Vizyonda Bu Hafta

Bu hafta vizyona giren filmleri sizler için derledik. İşte o filmler:

Vizyonda Bu Hafta


Avcı: Kış Savaşı

Seriye yeni dahil olan Emily Blunt’un Buz Kraliçesi’ni Jessica Chastain’ın ise savaşçıyı canlandıracağı yapımda ilk filmin avcısı Chris Hemsworth ve kötü kraliçesi Charlize Theron rolleri için tekrar kamera karşısına geçiyor. Film, gücünü kaybeden kardeşi Ravenna’yı (Theron) diriltmek için sihirli aynanın peşine düşen Buz Kraliçesi ile Chris Hemsworth ile güçlerini birleştiren bir diğer avcı Jessica Chastain’ın arasında geçen mücadeleyi işleyecek. Aynayı geri almak için bir avcı birliğini görevlendiren kraliçeye karşı iki iyi kalpli avcı güç birliği yapacak.

(Bir veri kümesinden alıntı)
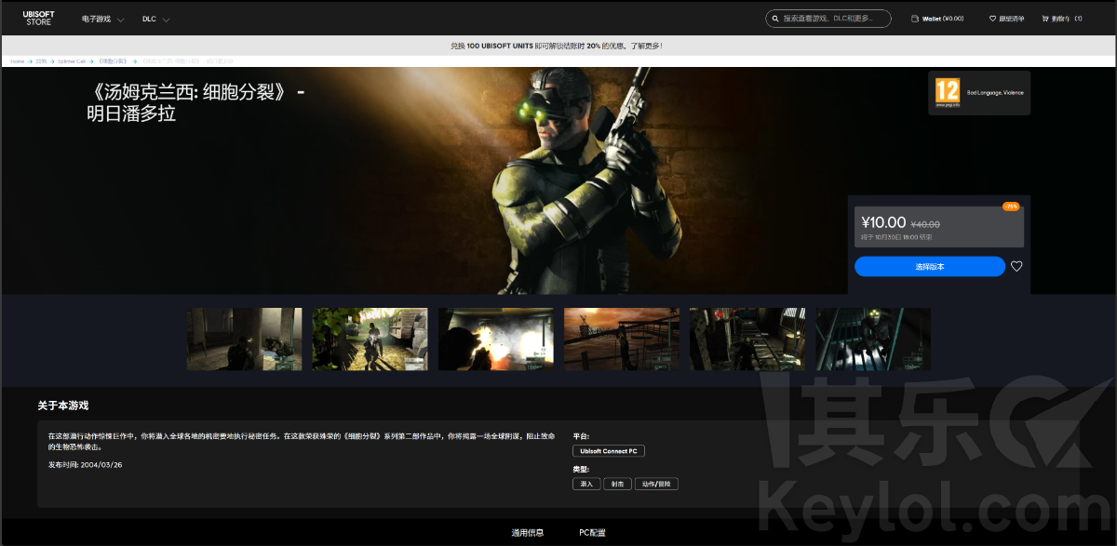Viewport: 1117px width, 546px height.
Task: Click the -75% discount badge
Action: (x=1011, y=206)
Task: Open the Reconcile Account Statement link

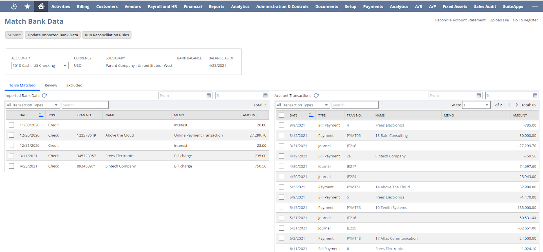Action: click(460, 20)
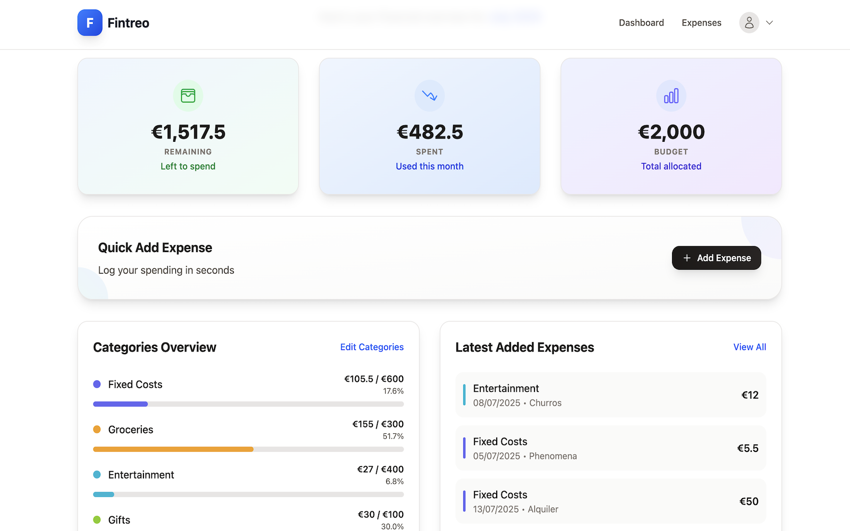Click the downward trend icon on Spent card

[429, 96]
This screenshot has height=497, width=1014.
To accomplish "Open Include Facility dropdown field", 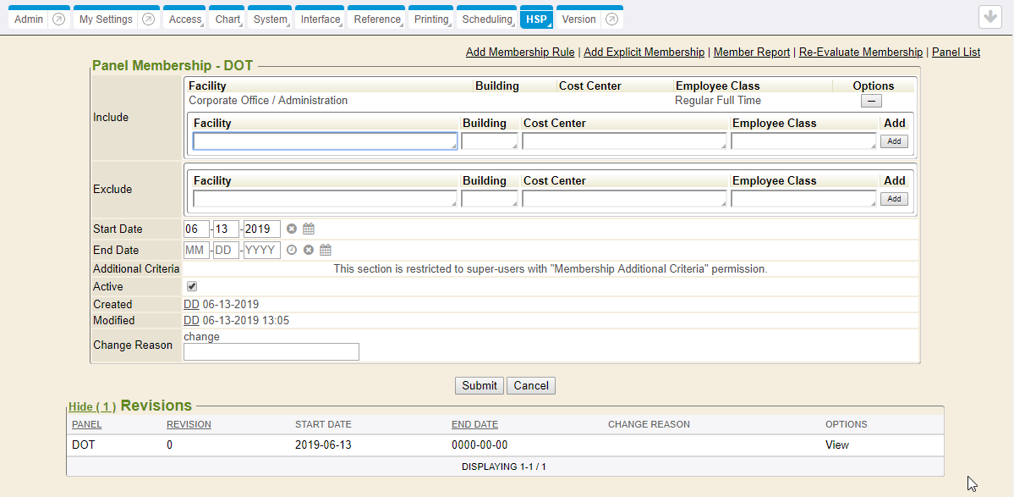I will [x=325, y=141].
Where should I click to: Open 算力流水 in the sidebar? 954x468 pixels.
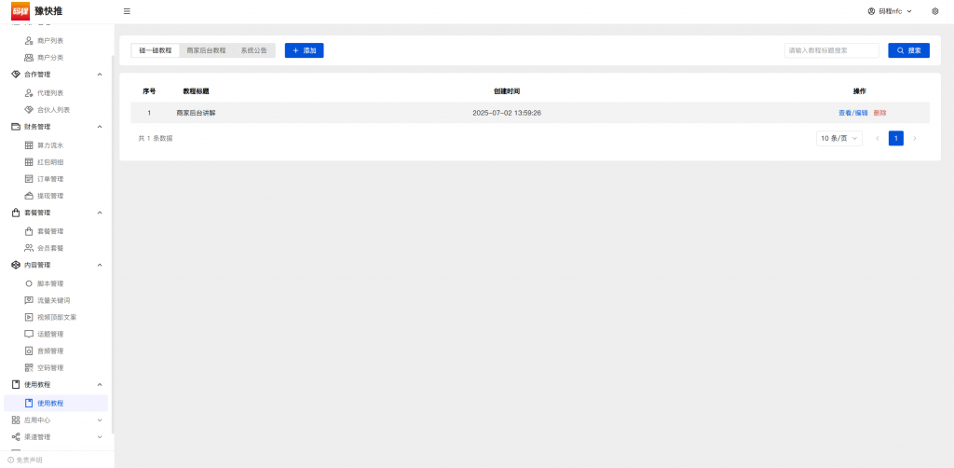(x=50, y=145)
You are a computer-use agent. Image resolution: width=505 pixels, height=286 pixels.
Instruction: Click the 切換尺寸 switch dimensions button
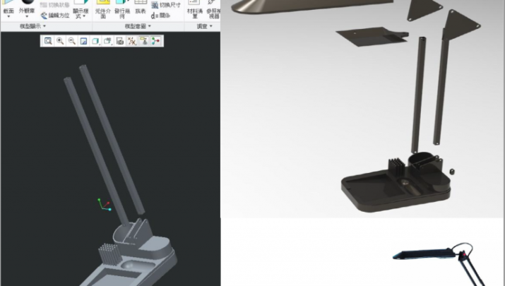pos(165,6)
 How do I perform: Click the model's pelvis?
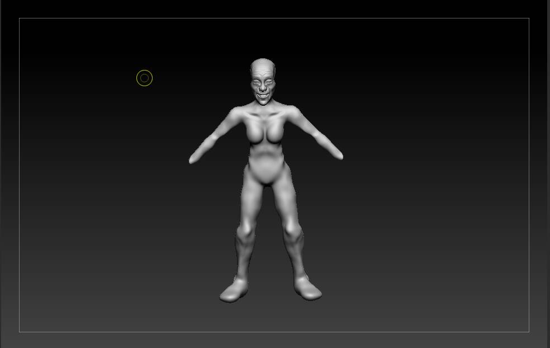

Yapılacaklar:
• a. Vizyon yazısına göre "Avcı: Kış Savaşı" filminde Buz Kraliçesi'ni kim canlandırıyor?
• b. Kayıtlarda "You are a computer-use" ifadesinin geçtiği satırdan kayıtların sonuna kadar uzanan satırları, iki uç da dahil olmak üzere, hiç değiştirmeden yeniden yazın. Resimleri yanıta almayın.
Kayıtların vizyon yazısıyla hiçbir ilgisi yoktur.

Alıştırma Yanıtları:
• a. Emily Blunt

• b.
You are a computer-use agent. Image resolution: width=505 pixels, height=286 pixels.
Instruction: Click the 切換尺寸 switch dimensions button
pos(165,6)
 How do I perform: Click the model's pelvis?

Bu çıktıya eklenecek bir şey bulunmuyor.